The genetics of breast cancers is complex and heterogeneous. Family history had long been recognized as a risk factor for cancer, and studies with familial kindreds have led to the isolation of two high-penetrance breast cancer susceptibility genes: BReast CAncer 1 (BRCA1) and BRCA2, on chromosomes 17q21 and 13q12 respectively. Approximately 10% of breast cancers show a strong familial tendency, and women with germline BRCA1 mutations have a 85-90% risk of developing breast cancers (also see OVARIAN CANCERS). Sporadic breast cancers also demonstrate inactivation of BRCA1 by a combination of allelic loss and promoter hypermethylation. Mutations of BRCA1 have so far not been detected outside the familial tumors. Patients with germline BRCA1 mutations develop tumors at a younger age, with an increased frequency of bilaterality and high-grade tumors. Other, much rarer, causes of inherited breast cancers include germline p53 mutations (Li-Fraumeni syndrome), ATM mutations (ataxia telangiectasia) and PTEN mutations (Cowden syndrome). Expectedly, all of these chromosomal loci have also been found to be genetic "hot spots" in sporadic breast cancers. For example, inactivation of p53 is present in up to 50% of breast cancers, irrespective of histology. In most of these studies, p53 mutations have been shown to have an adverse influence on survival.

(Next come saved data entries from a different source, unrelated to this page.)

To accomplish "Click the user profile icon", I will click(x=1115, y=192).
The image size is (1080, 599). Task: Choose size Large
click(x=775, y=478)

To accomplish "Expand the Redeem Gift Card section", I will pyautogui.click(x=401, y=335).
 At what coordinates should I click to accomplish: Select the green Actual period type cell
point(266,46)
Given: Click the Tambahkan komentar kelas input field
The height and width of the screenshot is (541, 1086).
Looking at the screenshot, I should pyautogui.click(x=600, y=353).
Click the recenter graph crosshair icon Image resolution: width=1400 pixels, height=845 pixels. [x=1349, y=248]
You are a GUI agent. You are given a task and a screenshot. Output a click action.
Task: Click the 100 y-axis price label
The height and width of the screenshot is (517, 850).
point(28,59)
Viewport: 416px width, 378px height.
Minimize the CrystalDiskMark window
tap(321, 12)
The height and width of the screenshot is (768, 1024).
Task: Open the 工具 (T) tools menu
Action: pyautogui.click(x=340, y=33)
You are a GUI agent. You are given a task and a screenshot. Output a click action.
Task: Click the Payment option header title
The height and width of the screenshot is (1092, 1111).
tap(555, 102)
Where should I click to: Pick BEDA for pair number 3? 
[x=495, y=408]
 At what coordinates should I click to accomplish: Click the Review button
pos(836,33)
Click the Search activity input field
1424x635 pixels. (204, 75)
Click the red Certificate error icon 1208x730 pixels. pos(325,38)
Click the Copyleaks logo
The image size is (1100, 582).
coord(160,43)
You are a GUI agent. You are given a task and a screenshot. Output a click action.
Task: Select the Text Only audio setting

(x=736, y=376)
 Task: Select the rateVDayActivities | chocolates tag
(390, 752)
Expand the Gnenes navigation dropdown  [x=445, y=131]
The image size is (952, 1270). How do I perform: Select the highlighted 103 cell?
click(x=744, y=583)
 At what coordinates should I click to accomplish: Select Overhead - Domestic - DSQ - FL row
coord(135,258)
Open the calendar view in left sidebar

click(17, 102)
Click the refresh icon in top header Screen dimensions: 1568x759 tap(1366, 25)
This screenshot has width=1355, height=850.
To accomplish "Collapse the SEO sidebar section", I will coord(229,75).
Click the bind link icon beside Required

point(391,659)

There are several "conventional" prognostic factors that are assessable by immunohistochemistry, including estrogen and progesterone receptor status, downregulation of which is associated with a poor outcome. Similarly, aneuploidy and a high MIB-1 labeling index are associated with more aggressive tumors. In addition, recent years have seen the emergence of "novel" adjunct prognostic markers, most of which can be assayed on archival material. For example, growth factors and their receptors, including epidermal growth factor (EGF), the EGF receptor and Her-2/neu (c-erbB-2), are overexpressed in 20-40% of breast cancers. Amplification of either EGFR or Her-2/neu has been shown in numerous studies to be adverse prognostic factors in breast cancers, associated with advanced disease, poor treatment response and shorter survival. In this context, the use of FISH technology to identify cases with Her-2/neu amplification and their treatment with the monoclonal antibody to Her-2/neu protein (Herceptin™) has been a major advance in translational cancer research. Similarly, overexpression of the protease cathepsin D has been associated with nodal metastases and shorter event free and overall survival. On the contrary, loss of expression of the adhesion molecule E-cadherin is associated with reduced disease free survival in some series. As newer markers are developed, ongoing studies will be required to validate their importance in risk stratification.